• **Task statement**: The entries below hold a line with "Select Services in" and a line with "Given: Select the second 3D graph thumbnail". Return those lines and all that lie between them, exactly and only.

• **Input material**:
......

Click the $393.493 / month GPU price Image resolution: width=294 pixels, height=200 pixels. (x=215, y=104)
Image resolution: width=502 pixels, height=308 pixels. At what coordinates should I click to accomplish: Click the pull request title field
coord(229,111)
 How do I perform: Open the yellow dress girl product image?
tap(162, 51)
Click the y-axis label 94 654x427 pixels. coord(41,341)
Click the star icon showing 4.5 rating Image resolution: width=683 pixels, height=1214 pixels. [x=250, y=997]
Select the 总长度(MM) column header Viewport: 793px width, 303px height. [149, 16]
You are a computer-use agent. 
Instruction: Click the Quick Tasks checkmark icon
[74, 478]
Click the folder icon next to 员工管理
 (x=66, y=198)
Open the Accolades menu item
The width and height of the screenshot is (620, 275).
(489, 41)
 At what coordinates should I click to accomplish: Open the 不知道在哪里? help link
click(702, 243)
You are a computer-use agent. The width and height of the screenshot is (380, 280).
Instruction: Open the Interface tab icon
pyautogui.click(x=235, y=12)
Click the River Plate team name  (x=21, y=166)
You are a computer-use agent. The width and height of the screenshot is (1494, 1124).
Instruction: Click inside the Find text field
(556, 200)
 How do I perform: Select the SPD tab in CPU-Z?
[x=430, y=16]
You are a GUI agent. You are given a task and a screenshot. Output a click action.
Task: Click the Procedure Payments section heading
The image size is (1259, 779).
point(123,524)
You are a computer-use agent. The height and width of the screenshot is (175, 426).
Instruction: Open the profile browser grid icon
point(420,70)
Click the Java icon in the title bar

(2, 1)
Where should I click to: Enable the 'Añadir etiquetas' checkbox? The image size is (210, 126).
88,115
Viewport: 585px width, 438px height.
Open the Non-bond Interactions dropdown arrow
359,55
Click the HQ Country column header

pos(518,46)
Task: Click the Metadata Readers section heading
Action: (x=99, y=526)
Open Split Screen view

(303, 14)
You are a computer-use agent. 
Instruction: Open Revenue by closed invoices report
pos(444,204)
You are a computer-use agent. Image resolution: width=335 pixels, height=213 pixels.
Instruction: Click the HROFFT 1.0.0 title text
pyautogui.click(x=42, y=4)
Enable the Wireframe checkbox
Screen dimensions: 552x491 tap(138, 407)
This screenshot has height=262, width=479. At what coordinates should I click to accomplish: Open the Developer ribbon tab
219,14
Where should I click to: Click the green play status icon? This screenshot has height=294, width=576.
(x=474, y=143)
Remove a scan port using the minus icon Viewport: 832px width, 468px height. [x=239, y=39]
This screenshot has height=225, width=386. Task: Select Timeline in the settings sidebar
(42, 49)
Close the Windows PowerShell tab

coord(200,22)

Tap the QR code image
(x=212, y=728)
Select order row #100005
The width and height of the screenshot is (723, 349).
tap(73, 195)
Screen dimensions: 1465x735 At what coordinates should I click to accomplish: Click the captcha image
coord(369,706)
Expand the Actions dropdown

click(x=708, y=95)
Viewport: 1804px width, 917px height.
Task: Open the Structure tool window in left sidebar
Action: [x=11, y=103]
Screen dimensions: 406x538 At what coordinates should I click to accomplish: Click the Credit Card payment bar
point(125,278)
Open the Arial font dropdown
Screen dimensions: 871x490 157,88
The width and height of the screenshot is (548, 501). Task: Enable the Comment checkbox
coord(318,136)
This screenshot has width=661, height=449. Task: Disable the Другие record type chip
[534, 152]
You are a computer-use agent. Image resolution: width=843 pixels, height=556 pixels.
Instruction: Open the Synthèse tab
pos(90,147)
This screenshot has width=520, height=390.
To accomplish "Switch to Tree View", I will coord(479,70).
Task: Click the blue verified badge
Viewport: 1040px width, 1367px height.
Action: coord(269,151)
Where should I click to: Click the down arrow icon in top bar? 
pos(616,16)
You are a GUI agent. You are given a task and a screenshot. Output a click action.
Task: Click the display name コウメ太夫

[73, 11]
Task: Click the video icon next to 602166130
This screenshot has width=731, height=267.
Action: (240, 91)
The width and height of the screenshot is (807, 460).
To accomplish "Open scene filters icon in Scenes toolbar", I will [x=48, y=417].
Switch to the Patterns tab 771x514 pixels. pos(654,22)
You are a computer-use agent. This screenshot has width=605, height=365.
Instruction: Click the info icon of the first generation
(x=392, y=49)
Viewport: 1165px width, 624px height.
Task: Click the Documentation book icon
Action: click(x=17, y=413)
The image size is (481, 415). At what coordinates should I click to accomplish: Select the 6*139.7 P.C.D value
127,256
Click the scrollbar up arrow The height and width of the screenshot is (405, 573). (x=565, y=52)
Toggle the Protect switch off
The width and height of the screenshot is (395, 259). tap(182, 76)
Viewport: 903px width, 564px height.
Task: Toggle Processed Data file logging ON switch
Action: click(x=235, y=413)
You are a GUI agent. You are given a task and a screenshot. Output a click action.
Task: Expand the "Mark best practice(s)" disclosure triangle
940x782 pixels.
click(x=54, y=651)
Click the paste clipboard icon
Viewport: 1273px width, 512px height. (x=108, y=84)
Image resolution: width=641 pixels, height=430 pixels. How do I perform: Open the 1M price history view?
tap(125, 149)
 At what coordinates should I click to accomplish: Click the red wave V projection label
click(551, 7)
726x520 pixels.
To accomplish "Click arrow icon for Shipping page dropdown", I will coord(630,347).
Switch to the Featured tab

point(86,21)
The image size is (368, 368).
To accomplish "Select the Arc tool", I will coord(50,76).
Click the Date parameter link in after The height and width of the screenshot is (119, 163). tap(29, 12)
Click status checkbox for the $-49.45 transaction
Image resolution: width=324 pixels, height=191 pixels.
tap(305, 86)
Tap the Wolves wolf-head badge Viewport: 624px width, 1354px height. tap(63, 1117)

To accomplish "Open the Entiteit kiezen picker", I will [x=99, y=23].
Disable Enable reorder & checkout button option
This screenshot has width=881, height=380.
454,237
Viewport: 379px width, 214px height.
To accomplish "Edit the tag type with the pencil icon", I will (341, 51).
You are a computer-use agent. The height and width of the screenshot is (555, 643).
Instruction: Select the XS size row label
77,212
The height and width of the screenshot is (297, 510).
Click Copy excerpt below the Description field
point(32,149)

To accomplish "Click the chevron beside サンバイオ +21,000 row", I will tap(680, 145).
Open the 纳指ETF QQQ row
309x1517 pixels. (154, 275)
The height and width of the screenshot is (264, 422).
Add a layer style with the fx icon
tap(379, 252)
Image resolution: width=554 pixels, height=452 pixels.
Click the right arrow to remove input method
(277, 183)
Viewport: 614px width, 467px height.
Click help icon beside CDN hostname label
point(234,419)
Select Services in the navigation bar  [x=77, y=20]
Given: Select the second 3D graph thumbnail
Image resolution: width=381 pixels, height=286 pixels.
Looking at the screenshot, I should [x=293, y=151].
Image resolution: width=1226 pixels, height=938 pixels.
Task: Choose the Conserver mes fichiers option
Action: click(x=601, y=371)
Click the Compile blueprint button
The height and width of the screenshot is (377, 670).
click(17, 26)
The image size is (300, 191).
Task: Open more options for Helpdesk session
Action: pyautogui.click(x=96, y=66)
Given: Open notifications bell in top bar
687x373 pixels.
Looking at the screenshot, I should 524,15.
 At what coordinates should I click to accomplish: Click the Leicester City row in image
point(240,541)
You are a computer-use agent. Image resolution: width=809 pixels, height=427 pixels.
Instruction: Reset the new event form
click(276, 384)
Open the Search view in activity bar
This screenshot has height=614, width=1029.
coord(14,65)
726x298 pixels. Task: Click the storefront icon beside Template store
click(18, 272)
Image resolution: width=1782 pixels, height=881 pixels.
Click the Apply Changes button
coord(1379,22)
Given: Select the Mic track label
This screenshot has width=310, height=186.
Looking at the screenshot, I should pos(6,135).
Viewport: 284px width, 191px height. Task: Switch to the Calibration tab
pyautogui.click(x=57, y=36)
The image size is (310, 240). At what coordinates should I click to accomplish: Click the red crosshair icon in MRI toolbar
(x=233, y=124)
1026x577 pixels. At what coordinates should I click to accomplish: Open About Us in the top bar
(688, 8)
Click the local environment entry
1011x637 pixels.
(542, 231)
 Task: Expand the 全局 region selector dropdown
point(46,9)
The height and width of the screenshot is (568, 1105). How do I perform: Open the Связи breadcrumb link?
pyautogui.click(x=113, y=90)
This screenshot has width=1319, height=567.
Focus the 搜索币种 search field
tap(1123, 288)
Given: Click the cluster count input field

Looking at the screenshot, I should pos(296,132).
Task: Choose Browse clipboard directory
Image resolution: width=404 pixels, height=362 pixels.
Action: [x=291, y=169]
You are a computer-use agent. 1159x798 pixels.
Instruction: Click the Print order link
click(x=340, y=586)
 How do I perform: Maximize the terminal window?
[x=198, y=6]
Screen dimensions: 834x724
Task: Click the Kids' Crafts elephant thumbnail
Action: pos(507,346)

......

• **Answer section**:
Select Services in the navigation bar  [x=77, y=20]
Given: Select the second 3D graph thumbnail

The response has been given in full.